Unions fear big project deals could lock workers out of pay rises for years

Unions were willing to agree to longer pay agreements for major construction projects during secretive industrial relations talks last year as long as Australian jobs, apprentices and workplace diversity were made a legal priority.

But employers rejected the unions’ plan for five-year agreements, seen by this masthead, on the basis that it would not do enough to stabilise labour costs and encourage investment.

Unions fear workers could be locked out of real pay rises for years on big construction projects such as for stadiums.Credit:Brook Mitchell

The Morrison government’s proposed industrial relations overhaul would instead let pay deals run for up to eight years, rather than the current four, on big projects. The Construction, Forestry, Maritime, Mining and Energy Union fears this will leave workers with negligible wages growth for almost a decade.

Business representatives and unions spent months last year in secret negotiations on the future of Australia’s industrial relations system after the government urged both sides to find a consensus to get Australians back to work post-pandemic.

Among the changes proposed by the Morrison government after that process are new rules for “greenfields agreements”, which are pay deals that apply to projects worth over $500 million, or $250 million if the minister signs off. They operate primarily on major construction sites and resource projects and determine the pay and conditions of sometimes thousands of workers.

“Minuscule wage rises, 0.1 per cent per annum, would be allowable [under the new agreements],” CFMMEU national construction secretary Dave Noonan said. “Senators should vote for this if they want real wage cuts for Australians, otherwise they should vote against it.”

Greenfields agreements are struck before the prospective employer takes on any staff to give them certainty about a project’s cost and can be approved if, after six months of negotiations with relevant unions, there is no agreement. Under the government’s bill, they must contain annual pay rises if they extend longer than four years and pass the same safeguards as other enterprise agreements.

Steve Knott, from the Australian Mines and Minerals Association, which was also part of the government’s IR working groups, said the longer agreements were critical to ensure big projects could attract investment by preventing the spectre of strikes part way through construction.

“These mega resources projects bring many thousands of jobs to Australia, and provide billions of dollars in taxation and royalty revenues to governments, for decades,” Mr Knott said.

The government’s industrial bill is before Federal Parliament, where its fate rests with the Senate crossbench. In a committee hearing on the bill on Friday, independent senator Jacqui Lambie signalled she would not be supporting the bill, asking unions whether it included any of their priorities from the working groups.

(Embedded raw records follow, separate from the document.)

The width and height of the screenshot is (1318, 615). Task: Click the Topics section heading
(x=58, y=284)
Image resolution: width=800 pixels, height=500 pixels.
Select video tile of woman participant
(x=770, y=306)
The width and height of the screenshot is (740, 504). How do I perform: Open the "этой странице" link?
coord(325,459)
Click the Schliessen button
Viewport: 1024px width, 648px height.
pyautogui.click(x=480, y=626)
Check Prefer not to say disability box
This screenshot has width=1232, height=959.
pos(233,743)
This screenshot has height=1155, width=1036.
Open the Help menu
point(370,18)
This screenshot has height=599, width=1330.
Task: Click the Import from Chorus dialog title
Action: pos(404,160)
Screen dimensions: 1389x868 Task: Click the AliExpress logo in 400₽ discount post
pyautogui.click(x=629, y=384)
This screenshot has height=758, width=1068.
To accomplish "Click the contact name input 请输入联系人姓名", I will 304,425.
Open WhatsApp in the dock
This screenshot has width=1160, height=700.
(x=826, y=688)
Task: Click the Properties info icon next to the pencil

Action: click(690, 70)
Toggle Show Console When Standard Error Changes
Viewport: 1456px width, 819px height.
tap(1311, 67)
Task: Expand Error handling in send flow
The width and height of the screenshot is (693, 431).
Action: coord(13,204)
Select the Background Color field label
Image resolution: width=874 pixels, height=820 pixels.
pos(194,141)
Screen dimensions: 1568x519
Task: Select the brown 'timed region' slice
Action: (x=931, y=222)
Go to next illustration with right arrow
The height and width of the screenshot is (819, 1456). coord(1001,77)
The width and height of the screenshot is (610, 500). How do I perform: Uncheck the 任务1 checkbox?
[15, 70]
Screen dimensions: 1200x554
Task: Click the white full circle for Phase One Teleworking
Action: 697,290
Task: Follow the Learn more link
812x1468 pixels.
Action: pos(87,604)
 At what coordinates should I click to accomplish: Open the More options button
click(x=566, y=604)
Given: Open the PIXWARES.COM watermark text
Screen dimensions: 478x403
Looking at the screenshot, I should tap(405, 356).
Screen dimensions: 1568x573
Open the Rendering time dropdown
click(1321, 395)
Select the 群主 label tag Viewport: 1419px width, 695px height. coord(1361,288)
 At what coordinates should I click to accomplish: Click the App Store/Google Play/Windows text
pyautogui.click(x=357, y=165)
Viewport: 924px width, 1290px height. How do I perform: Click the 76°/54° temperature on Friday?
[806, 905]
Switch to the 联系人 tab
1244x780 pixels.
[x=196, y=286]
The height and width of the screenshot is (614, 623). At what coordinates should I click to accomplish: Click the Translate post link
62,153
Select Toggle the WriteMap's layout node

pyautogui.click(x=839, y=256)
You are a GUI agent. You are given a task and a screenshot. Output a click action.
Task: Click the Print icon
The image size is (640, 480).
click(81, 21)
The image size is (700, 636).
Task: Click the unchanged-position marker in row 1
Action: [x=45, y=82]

A document summarising the unions’ position during the working groups shows they proposed greenfields agreements for five years for projects worth more than $5 billion, with a provision for the Fair Work Commission to arbitrate, taking into account the impact on Australian jobs and apprentices, if both sides could not agree.

“The proposal was clearly not something put forward in good faith with a view to fixing well-known industrial relations problems and encouraging job-creating investment,” Mr Knott said.

Employers have previously proposed agreements with no fixed end date if they are worth more than $50 million, which Minerals Council of Australia chief executive Tania Constable said were available in the US and Canada.